BEGIN READING PASSAGE
Leo Castelli Gallery, New York
Thomas Ammann Fine Art, Zurich
Acquired from the above by the present owner
New York, Whitney Museum of American Art, 1987 Biennial Exhibition, April-July 1987, p. 113 (illustrated in color).
Paris, Musée National d'art Moderne, Centre Georges Pompidou; Rotterdam, Museum Boymans-van Beuningen; Barcelona, Centre Cultural de la Fundaciò Caixa de Pensions; London, Serpentine Gallery, and Los Angeles, The Museum of Contemporary Art, Ed Ruscha, December 1989-February 1991, pp. 70-71, no. 26 (illustrated in color).
Washington, D.C.; Hirshhorn Museum and Sculpture Garden; Chicago, Museum of Contemporary Art; Miami Art Museum; Modern Art Museum of Fort Worth; Oxford, Museum of Modern Art, and Kunstmuseum Wolfsburg, Ed Ruscha, June 2000-April 2002, pp. 104-105 (illustrated in color).

Lot Essay

This work will be included in the forthcoming Edward Ruscha catalogue raisonné.
END READING PASSAGE
▶ _DIRECTIVE A_: Can you quote the records word for word, everything from their first line down to the line containing "(x=162, y=175)", with the pictures left out?
BEGIN SOURCE RECORDS
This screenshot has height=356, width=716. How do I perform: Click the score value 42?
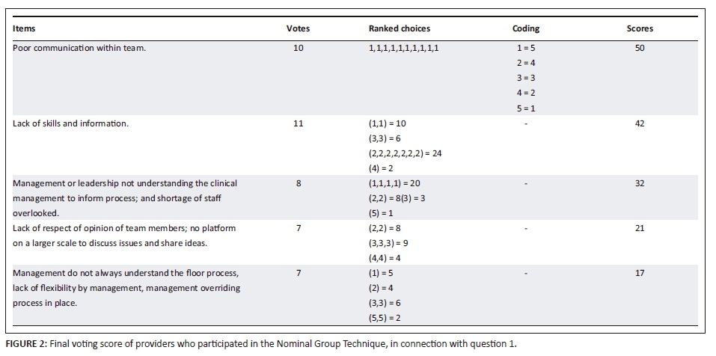[x=639, y=123]
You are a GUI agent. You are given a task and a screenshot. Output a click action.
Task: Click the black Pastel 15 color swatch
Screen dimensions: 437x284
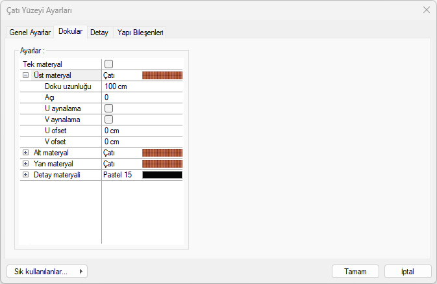(x=162, y=175)
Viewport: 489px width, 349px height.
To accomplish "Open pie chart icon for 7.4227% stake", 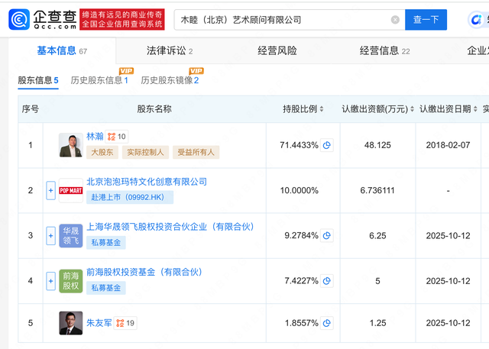I will (x=326, y=281).
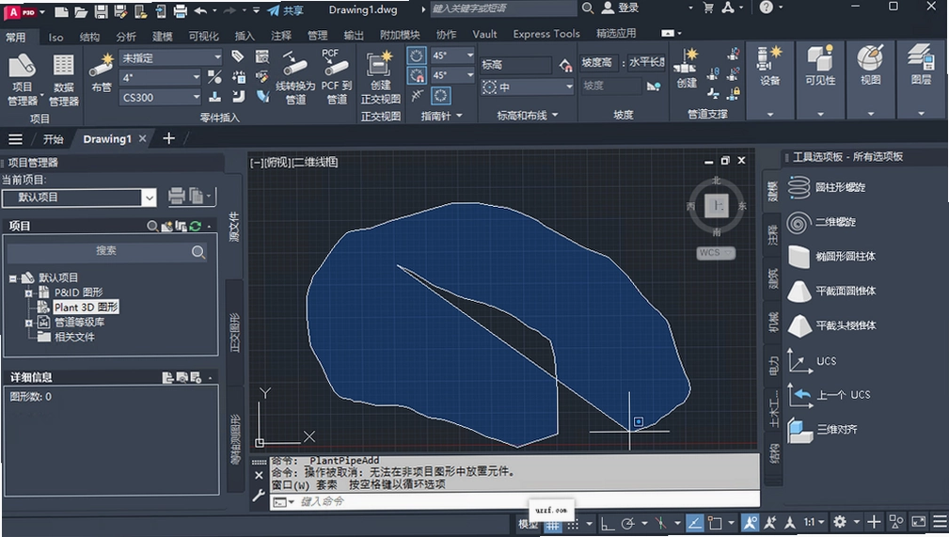Open the Data Manager ribbon button
Screen dimensions: 949x537
(64, 79)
END SOURCE RECORDS
▶ _DIRECTIVE B_: How would the Ed Ruscha lot listing go on? Continue it from where it stops.

▶ _TASK RESPONSE A_:
This screenshot has height=356, width=716. How do I perform: Click the score value 42?
[x=639, y=123]
You are a GUI agent. You are given a task and a screenshot. Output a click action.
Task: Click the black Pastel 15 color swatch
Screen dimensions: 437x284
(x=162, y=175)

▶ _TASK RESPONSE B_:
Since the early 1960s Ed Ruscha has captured the spirit of the West in his words, phrases and imagery. The Uncertain Trail, 1986 is in many ways a painting made in the esteemed tradition of 19th century landscape painting. But The Uncertain Trail also has an eye to Hollywood's venerated movie genre, the Western. Like an old black and white film, it is cinematic in its camera-angle perspective, and the large canvas itself is like a movie screen. Text over imagery is integral to all films as we are reminded when the credits roll. In this case, Ruscha has substituted a censor strip for the expected text, implying the title--or something else--we fill in the blank. Here Ruscha prefers the ambiguous blank as a sign to stand in for the more explicit words.

"In many of the works from the 1980s, Ruscha has chosen to leave words out altogether, replacing them by silhouetted images that are themselves enigmatic enough to force the issue of language into the open and by floating white rectangles or underliners whose references are often supplied by the painting's title. Here Ruscha is playing somewhat with both our familiarity with his work, and with the self-described parameters of this art up to this point, by creating the expectation of language and then purposefully not supplying it" (D. Cameron, Ed Ruscha Paintings, 1990, p. 15).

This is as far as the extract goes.